Abstract

Omics is a form of high-throughput systems science. However, taxonomies for omics studies are limited, inviting us to rethink new ways in which we classify, prioritize, and rank various omics systems science studies. In this overarching context, the genome-wide study approaches have proliferated in number and popularity over the past decade. However, their hierarchy is not well organized and the development of attendant terminology is not controlled. In the present study, we searched the literature in PubMed and the Web of Science databases published from March 1999 to September 2016 using the keywords, including genome-wide, association, whole genome, transcriptome-wide, metabolome, epigenome, and phenome. We identified the whole genome study approaches and sorted them according to the omics technology types (genomics, proteomics, and so on) and hierarchy.
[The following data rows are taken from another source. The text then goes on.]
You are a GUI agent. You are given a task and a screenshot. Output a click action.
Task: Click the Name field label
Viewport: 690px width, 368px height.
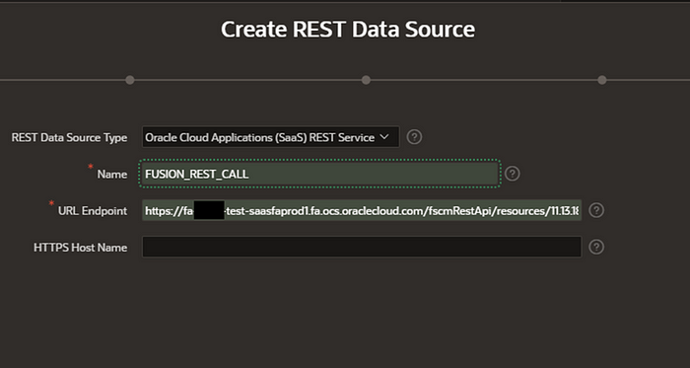point(112,175)
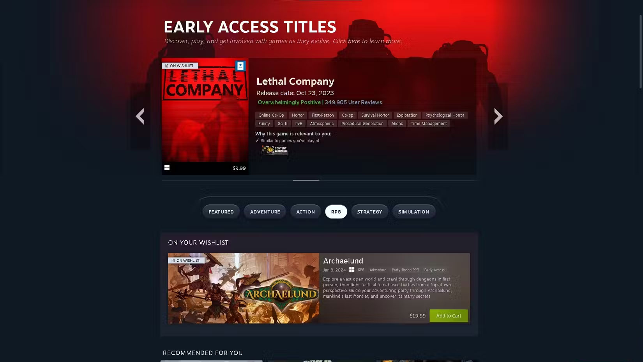Click blue wishlist badge on Lethal Company cover
The height and width of the screenshot is (362, 643).
[240, 66]
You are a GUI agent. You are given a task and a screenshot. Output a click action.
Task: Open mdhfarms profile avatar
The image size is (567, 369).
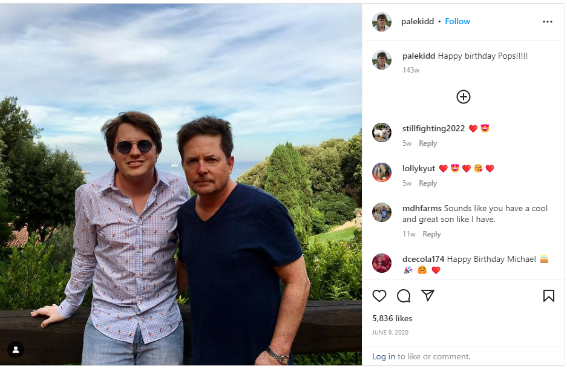coord(382,212)
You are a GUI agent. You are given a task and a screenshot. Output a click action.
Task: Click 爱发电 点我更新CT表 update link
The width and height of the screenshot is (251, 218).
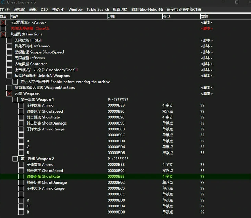point(184,9)
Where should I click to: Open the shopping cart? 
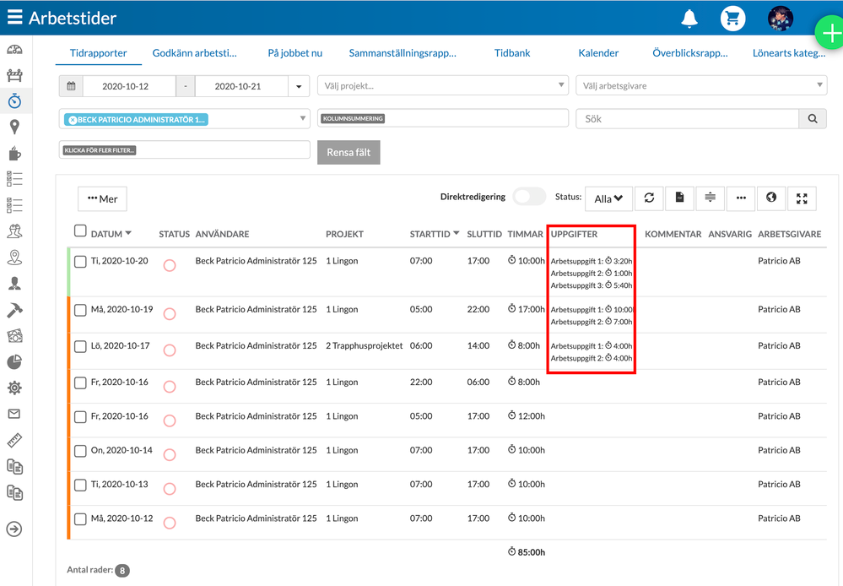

Thirty-four studies from over 90 publications were sorted into 10 omics groups: DNA level, transcriptomics, proteomics, interactomics, metabolomics, epigenomics, miRNomics/ncRNomics, phenomics, environmental omics, and pharmacogenomics. We suggest here modifications of terminology for study approaches, which share the same acronyms such as EWAS for epigenome-wide association and environment-wide association studies, and MWAS for methylome-wide association and metabolome-wide association studies. Taken together, our study presented here provides the first systematic review and analyses of whole genome approaches and presents a baseline for further controlled terminology development, with a view to a new taxonomy for omics and multi-omics studies in the future. Finally, we call for greater dialogue and collaboration across diverse omics knowledge domains and applications, for example, across plants, animals, clinical medicine, and ecology.